Scientists map crystal structure of SARS-CoV-2 main protease

Researchers have reported the X-ray crystallography structure of the SARS-CoV-2 main protease — one of the best characterized drug targets among coronaviruses, according to a new study published Friday in the journal Science.

The research is part of the continued efforts to respond to the COVID-19 pandemic caused by SARS-CoV-2 virus. Insights from the study could drive design of better inhibitors for the novel coronavirus, a step toward urgently needed therapies to fight the global pandemic.

For viruses like HIV, effective drugs block the main virus protease — an enzyme that processes proteins critical to virus development.

The research, led by Linlin Zhang, a researcher at the University of Lubeck in Germany, has reported the crystal structure of the main protease of SARS-CoV-2 at 1.75 angstrom resolution.

Based on studying the structure of the main protease, the researchers optimized inhibitors for existing coronaviruses to develop compound 13b, a potent blocker of the SARS-CoV-2 main protease.

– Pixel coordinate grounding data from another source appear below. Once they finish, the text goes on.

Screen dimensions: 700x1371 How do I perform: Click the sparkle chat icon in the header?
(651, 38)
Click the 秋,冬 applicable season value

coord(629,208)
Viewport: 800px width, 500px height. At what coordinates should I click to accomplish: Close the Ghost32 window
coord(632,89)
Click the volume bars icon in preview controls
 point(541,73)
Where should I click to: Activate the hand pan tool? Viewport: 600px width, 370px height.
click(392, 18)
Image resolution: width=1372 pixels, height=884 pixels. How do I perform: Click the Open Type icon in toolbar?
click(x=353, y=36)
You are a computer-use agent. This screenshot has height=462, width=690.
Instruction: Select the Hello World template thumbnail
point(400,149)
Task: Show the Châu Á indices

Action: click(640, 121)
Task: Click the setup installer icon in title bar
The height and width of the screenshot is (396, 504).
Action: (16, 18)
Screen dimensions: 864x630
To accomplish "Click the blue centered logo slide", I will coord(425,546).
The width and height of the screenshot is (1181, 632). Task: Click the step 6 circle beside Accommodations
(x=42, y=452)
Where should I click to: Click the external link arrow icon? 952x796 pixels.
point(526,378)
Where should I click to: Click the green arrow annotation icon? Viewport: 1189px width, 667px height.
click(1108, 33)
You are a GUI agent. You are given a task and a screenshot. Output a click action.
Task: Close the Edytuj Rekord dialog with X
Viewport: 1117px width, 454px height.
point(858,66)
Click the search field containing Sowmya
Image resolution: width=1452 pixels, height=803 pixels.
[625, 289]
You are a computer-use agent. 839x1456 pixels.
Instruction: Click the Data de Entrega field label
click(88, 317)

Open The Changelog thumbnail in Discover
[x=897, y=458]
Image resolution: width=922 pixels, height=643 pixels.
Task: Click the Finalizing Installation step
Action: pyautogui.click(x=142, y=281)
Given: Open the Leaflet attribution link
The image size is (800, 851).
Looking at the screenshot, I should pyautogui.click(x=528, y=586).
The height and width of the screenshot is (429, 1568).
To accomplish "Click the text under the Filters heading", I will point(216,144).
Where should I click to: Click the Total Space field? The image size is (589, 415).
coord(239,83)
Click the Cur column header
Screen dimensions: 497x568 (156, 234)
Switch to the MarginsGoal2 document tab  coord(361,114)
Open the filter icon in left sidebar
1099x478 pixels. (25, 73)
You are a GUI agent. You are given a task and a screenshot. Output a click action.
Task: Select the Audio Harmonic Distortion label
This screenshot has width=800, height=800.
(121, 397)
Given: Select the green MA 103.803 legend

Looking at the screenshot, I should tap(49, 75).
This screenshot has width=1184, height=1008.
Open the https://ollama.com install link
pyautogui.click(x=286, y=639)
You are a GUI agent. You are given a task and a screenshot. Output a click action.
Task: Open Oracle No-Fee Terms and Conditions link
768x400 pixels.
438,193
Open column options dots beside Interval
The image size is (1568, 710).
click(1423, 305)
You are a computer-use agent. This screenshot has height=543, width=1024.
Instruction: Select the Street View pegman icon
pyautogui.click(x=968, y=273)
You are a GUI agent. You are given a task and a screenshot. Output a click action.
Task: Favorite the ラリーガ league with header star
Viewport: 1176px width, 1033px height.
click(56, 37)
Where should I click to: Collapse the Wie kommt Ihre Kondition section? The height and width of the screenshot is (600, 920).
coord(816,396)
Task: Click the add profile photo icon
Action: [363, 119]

They reported that 13b has features that improve over existing inhibitors, including an extended half-life in blood plasma. They also reported a high-resolution structure of 13b bound to the protease.

The researchers tested a leading inhibitor compound in mice, finding that inhalation was well tolerated, and mice did not show any adverse effects.

Their results suggest that direct administration of the compound to the lungs may be possible and provide a framework for the development of drugs to combat the novel coronavirus, according to the study.